Given information -

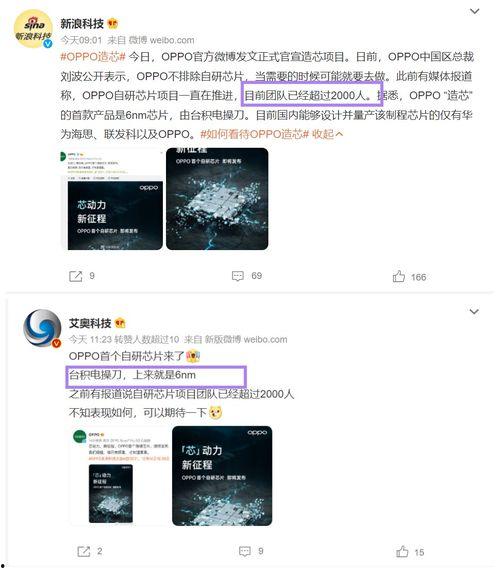Open the 艾奥科技 username link
The height and width of the screenshot is (572, 499).
90,323
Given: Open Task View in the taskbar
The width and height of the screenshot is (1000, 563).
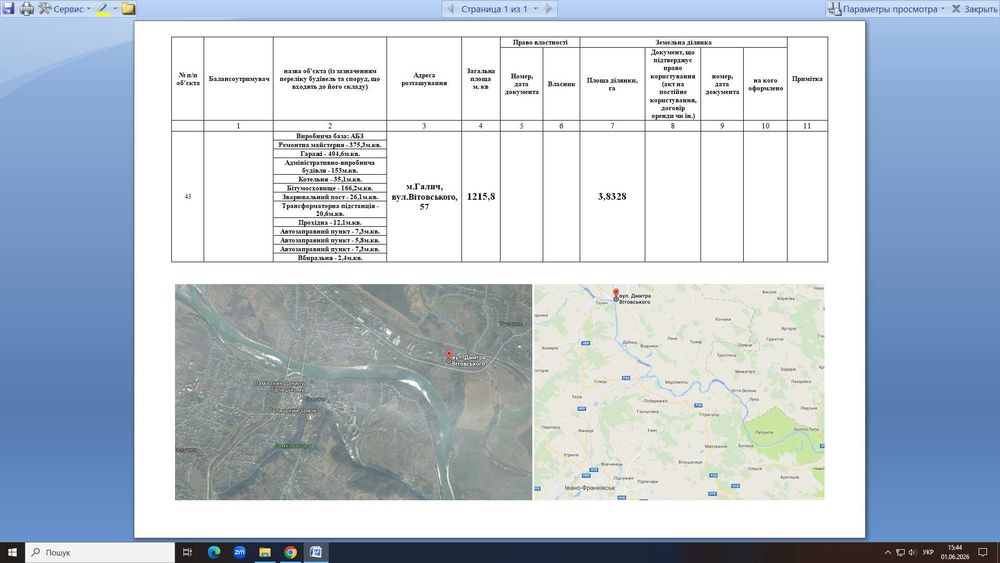Looking at the screenshot, I should 187,552.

Exercise -
Present the entries above as a Markdown table with an Index column numbering each row and a Content column holding one line. Skip blank lines and omit the pictures.

Result below -
| Index | Content |
|---|---|
| 1 | Open the 艾奥科技 username link |
| 2 | The height and width of the screenshot is (572, 499). |
| 3 | 90,323 |
| 4 | Given: Open Task View in the taskbar |
| 5 | The width and height of the screenshot is (1000, 563). |
| 6 | Looking at the screenshot, I should 187,552. |